The NHL Department of Player Safety (DPS)
The NHL DPS comes out a loser. Whatever credibility they might have gained from going after Torres was short-lived. That credibility was lost by a failure, a chronic failure, to enforce player safety in a broader way with any real sense of diligence. For example, the opening night head-butt by Dustin Brown on Logan Couture in the video clip below drew nothing from the DPS. The list of offenses that DPS has managed to ignore is ridiculous. If someone attempted to compile a list of the top ten offenses the DPS ignored, they be swamped by the available material. The only player that needs to fear a harsh reaction from the DPS is Raffi Torres. That sort of hypocrisy not only hurts the game, it insures the DPS has no credibility in the eyes of the people it must be credible to – the players.
The San Jose Sharks
If Torres isn’t suspended, do the Sharks fare any differently? No. Torres has struggled to overcome a serious knee injury and had yet to prove he was healthy, even as he was playing limited minutes in the preseason. For those who wondered if Torres was close to healthy in the preseason, they have their answer. Another procedure was performed on his damaged knee in early December. Torres was suspended for 41 games, but it appears he was never healthy enough to play effectively anyway.
The player should be the one major loser in all this. And he did lose, but not as much as one might guess.
Torres lost money from the suspension, though not nearly as much as it would have been had he been defined as a repeat offender by the collective bargaining agreement (CBA). Yes, the bizarre language in the CBA defined Torres as a first time offender. In practice, Torres lost less than a quarter of his $2 million salary, despite being suspended for half the regular season.
The other aspect of this, the suspension gave Torres added time to return to fuller health. This is a blessing in disguise. Torres likely wants continue his NHL career beyond the end of his current contract (it ends this season). An unhealthy Torres, had he tried playing early in the regular season, would have diminished his future value. A healthier Torres, trying to prolong his career, needs to prove he can play at a level that would give a team reason to sign him. Had he suffered setbacks during the season, the risk levels would have gone up further — and Torres is already plenty risky. Avoiding play during the first half of the season meant less risk of a medical setback in the public eye. It won’t be easy for Torres to continue his NHL career beyond this year, but if he is healthy when he starts playing again, he’ll have a better chance at it.
The victim of the Torres hit, Silfverberg has played every regular season game so far this season for Anaheim. Though, as with many of the Ducks, it has not been a good season for the youngster.

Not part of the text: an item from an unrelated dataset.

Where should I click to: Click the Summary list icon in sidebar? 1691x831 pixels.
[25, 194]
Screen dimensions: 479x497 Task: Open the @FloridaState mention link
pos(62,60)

It is likely that at least one NHL player will not benefit from this. I don’t know his name yet, but it’ll be the next guy Torres clocks with a major and illegal head shot. Is there really much doubt that it will happen again? Torres managed only about 150 NHL minutes in between suspensions, the equivalent of playing just 10 games.
The suspension was clearly directed towards one player with no message for anyone else. Can the rest of the NHL feel safer when only Torres’ headhunting matters to the DPS? It means every goon except Torres can operate under the old, insufficient rules. Which means the players themselves can expect the goonery to continue, with no end in sight. Which might be good for the goons, but it is not good for the players. Or the game.
NHL Players Emergency Fund
Where does the money go that would have been paid to Torres? It goes to the sole winner in this, the NHL Players Emergency Fund, which aids former players and player’s families who are having a difficult time. The fund could have benefited more, if not for the collective bargaining agreement defining Torres as a first time offender. The amount going to the NHL Players Emergency Fund is less than half of what it might have been had he been considered a repeat offender.
At the time of the hit, I wrote that the NHL should have ended Torres’ NHL career, that there was no need to risk another player’s safety again for this serial offender.
Every year, people do lists of the biggest and most important stories in various sports. Well, the biggest and most important story in the NHL is and will continue to be about concussions. The amount of money at stake is literally game changing. The NHL hasn’t taken head shots and concussions seriously. The courts will. For failing the players, the league will pay heavily. Banning Torres would have been a strong step in the right direction to show a seriousness that has been absent for far too long. Alas, the NHL underachieved. Again.